*** Opening of EXCERPTED PASSAGE ***
Once outside I see there has been a muddle with the taxis and it takes some time to sort out which taxi we will take to get all of us home. I have not yet found my sister who is due to return at any minute. Then I realise that I have abandoned the two children and I rush back inside to try to find them. It is getting dark and I have trouble getting back inside the building because a security guard has blocked my way. He lets me in when I tell him that I have still two children, my sister’s small children locked inside. I call out their names from one room to the next. I am hysterical now, beside myself with horrible forebodings of what might happen to those two beloved children.

I find Costa first. He has grown weary with all the fun of selecting clothes and he is slumped in a corner. Bryony is not far away from him. She is distressed but pleased to see me and I pick her up and take Costa by the hand to lead them out of the building. We get to the exit and I can see my sister across a moat waiting for us. She is now hysterical herself because somehow she has heard that her children are missing. I did not want her to know this before they were found but at least she can see them now, and she can see they are okay.
*** Close of EXCERPTED PASSAGE ***
*** Opening of EXERCISE DATA ***
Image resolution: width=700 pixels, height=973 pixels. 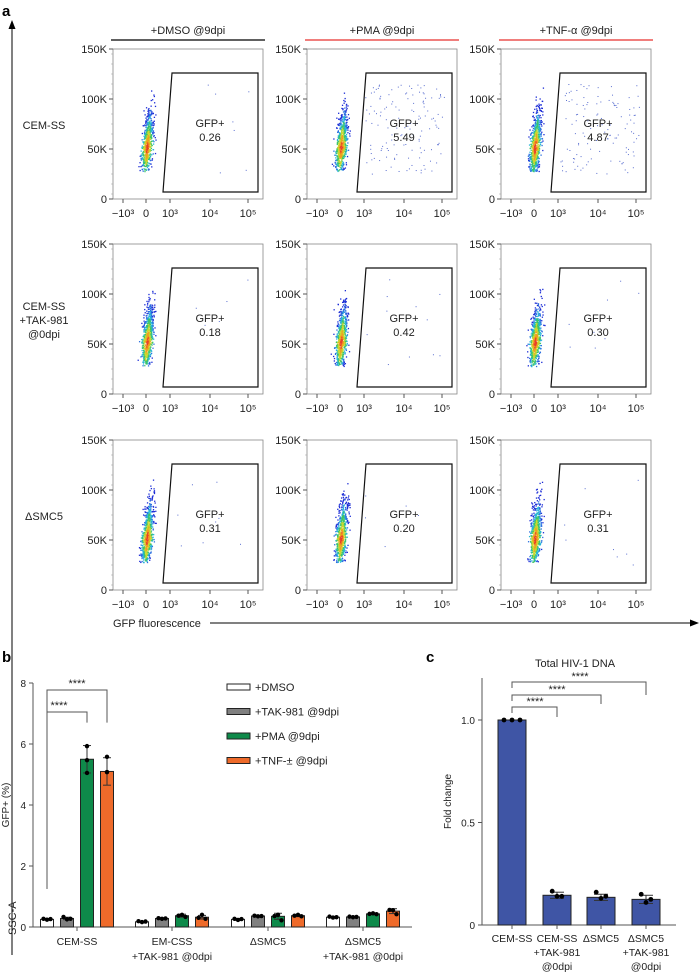 What do you see at coordinates (558, 214) in the screenshot?
I see `x-tick-label: 10³` at bounding box center [558, 214].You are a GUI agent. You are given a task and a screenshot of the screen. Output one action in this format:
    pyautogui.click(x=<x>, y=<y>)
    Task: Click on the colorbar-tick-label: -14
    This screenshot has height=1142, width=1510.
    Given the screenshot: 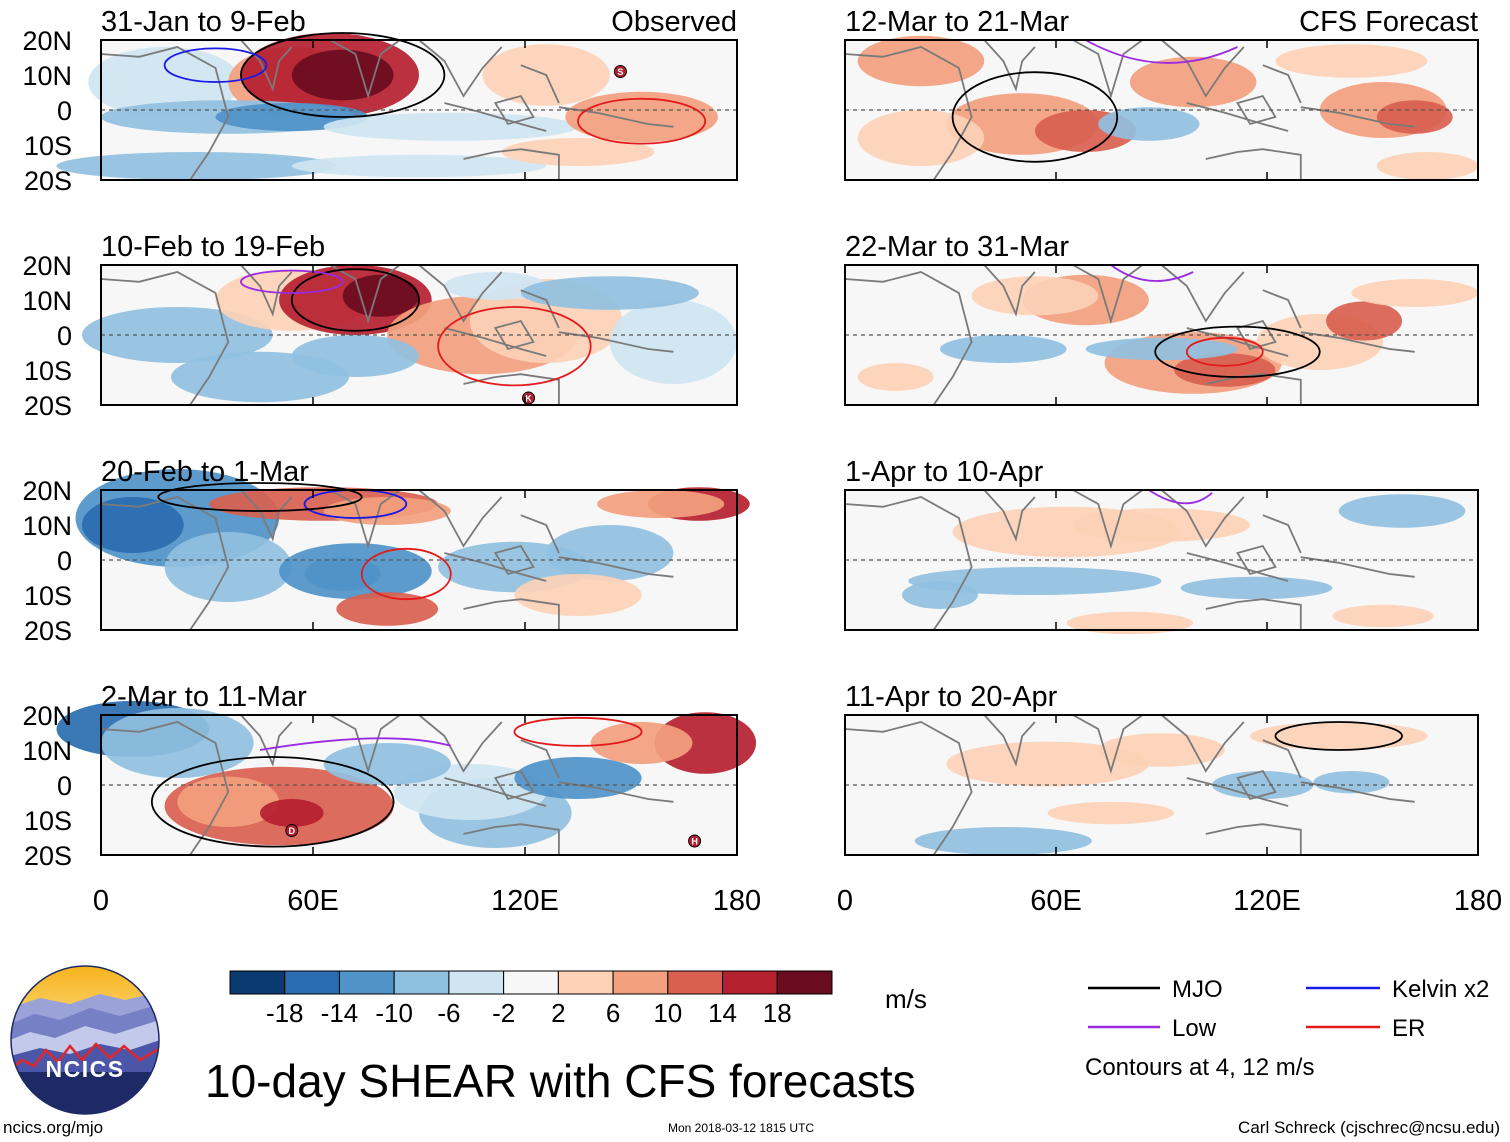 What is the action you would take?
    pyautogui.click(x=340, y=1013)
    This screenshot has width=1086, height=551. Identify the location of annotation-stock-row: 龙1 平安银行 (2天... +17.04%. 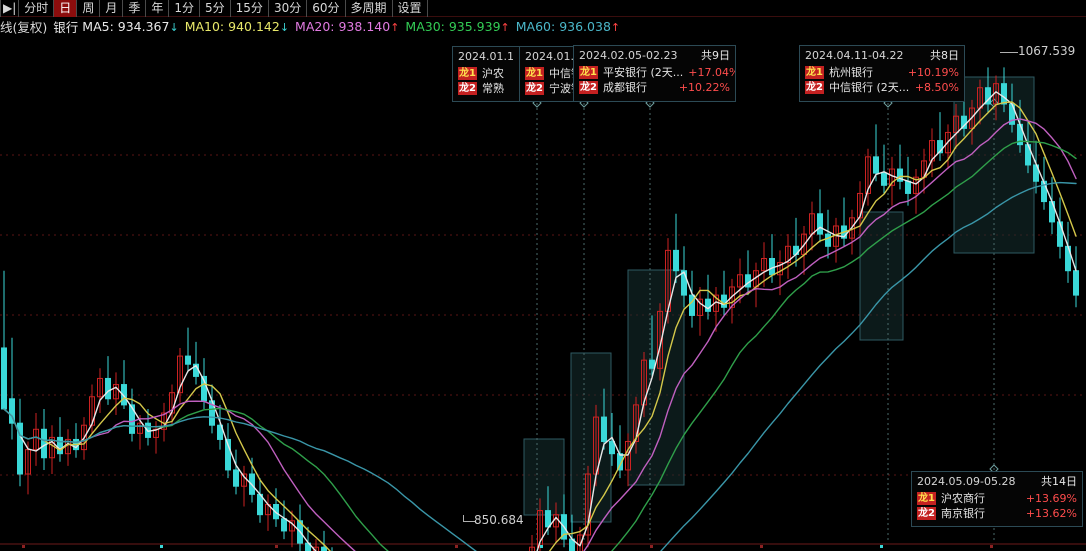
(657, 72).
*** Close of EXERCISE DATA ***
WORK ITEM: Write out the passage about the missing children again from "I find Costa" up to and including "they are okay.", changing "moat" to "canal".

FINAL ANSWER:
I find Costa first. He has grown weary with all the fun of selecting clothes and he is slumped in a corner. Bryony is not far away from him. She is distressed but pleased to see me and I pick her up and take Costa by the hand to lead them out of the building. We get to the exit and I can see my sister across a canal waiting for us. She is now hysterical herself because somehow she has heard that her children are missing. I did not want her to know this before they were found but at least she can see them now, and she can see they are okay.